STUDY TEXT.
____
One of the well-known complications of strabismus surgery is slipped muscle and its repair is a highly challenging problem.3, 4, 5, 6 The extraocular rectus muscle most frequently slipped is medial rectus muscle and the frequent incidence of slipped medial rectus muscle may be due to the absence of intermuscular septum between the medial rectus muscle and oblique muscles in the sub-Tenon's space, as pointed out by Plager and Parks.9 Chatzistefanou et al10 suggested that this is because of the short arc of contact of the medial rectus muscle. Neural imaging is indispensable in locating the slipped muscle before attempts to retrieve and reattach it11 but Chatzistefanou et al10 reported that diagnostic imaging studies, including computerized tomography and magnetic resonance imaging may fail to differentiate accurately between empty connective tissue and muscle-tendon complex.

A slipped muscle should be suspected with any patient presenting after strabismus surgery with mild to moderate limitation of duction of the field of action of the muscle, with an unexpected undercorrection or overcorrection.8, 12, 13, 14 Differential intraocular pressure measurement and clinical manoeuvres such as forced ductions, active force generation tests, and saccadic velocity measurements support the diagnosis of large slipped muscle.8, 14 However, small slippage of muscle which is much more common, is unlikely to cause any of the specific clinical characteristic features, and its recognition is often missed. The ‘gold standard’ of diagnosis is direct intraoperative inspection, but if a muscle slippage is small, not suspected preoperatively, an intraoperative search may not be carried out.8

The strength of an extraocular muscle's reattachment to the globe in the early post-operative period depends on several factors. These include the location of the pre-placement suture, suture imbrication in the muscle or tendon,15 suture tensile strength, adequacy of the scleral pass, and the integrity of the knot.16 A study conducted by Coats et al15 suggested that the location of the pre-placement suture was another factor in muscle slippage. They reported that suture slippage occurred at a higher mean applied tension when sutures were placed 1.0 mm from the insertion (688 g) than at 0.5 mm (420 g) in resected human extraocular muscle preparations. Christiansen et al17 investigated the role of suture imbrication in the resulting tensile strength of the suture. The rectus muscles of 18 pigs randomly underwent either recession or resection using one of three imbrication suture techniques. There were no statistically significant differences in tensile strength between the three techniques.
____
MATERIAL SHOWN.
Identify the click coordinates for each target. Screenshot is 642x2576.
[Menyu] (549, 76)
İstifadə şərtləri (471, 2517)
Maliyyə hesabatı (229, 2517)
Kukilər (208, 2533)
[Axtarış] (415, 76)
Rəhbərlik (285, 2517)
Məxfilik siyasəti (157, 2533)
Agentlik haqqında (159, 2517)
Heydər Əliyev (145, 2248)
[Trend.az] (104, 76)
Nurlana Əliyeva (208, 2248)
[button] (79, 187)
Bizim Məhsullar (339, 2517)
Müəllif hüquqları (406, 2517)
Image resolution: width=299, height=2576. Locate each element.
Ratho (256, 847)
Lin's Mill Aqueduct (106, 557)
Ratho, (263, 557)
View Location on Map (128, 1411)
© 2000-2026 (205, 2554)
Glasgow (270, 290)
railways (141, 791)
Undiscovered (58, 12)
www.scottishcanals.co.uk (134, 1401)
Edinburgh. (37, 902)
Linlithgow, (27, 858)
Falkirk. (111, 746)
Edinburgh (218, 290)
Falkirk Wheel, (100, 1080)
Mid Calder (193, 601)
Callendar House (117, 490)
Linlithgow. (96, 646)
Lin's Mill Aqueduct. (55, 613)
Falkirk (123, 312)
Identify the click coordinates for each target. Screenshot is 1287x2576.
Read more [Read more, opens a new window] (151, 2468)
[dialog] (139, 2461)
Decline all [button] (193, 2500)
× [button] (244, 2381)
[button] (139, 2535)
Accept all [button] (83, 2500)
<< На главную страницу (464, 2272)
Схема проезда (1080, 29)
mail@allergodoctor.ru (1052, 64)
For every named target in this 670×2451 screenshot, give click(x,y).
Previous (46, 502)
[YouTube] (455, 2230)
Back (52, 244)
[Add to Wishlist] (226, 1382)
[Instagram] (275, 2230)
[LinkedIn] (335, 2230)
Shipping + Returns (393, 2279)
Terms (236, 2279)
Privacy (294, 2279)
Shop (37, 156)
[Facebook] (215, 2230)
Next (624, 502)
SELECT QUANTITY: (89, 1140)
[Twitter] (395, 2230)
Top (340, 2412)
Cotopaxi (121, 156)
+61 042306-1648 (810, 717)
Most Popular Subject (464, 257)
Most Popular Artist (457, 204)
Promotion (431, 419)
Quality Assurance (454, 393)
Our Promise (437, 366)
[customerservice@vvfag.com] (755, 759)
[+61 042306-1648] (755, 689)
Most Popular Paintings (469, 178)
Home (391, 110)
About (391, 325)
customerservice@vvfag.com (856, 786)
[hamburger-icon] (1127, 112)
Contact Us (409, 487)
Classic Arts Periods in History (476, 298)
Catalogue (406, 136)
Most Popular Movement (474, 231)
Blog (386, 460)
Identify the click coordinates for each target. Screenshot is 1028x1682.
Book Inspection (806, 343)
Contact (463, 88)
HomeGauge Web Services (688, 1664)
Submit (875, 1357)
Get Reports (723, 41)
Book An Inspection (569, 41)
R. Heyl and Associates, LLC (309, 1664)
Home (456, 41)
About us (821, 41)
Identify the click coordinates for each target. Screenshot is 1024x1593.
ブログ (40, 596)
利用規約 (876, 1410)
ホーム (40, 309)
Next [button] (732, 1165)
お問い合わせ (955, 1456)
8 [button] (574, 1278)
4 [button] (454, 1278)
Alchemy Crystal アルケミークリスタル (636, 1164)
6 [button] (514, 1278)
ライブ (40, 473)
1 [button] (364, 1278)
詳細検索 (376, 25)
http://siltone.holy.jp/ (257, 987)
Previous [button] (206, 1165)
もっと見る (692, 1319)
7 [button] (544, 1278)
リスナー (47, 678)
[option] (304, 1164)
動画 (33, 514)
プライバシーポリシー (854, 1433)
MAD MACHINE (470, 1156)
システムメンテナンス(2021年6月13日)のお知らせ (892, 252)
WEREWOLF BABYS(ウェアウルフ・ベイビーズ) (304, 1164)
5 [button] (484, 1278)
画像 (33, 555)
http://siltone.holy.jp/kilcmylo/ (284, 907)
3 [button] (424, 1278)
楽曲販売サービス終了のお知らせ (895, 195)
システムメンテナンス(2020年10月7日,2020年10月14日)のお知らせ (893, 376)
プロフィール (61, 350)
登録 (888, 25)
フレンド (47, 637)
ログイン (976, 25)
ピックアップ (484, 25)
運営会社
____
According to the text on slipped muscles after strabismus surgery, what is the gold standard for diagnosing a slipped muscle?

TASK SOLUTION. Direct intraoperative inspection.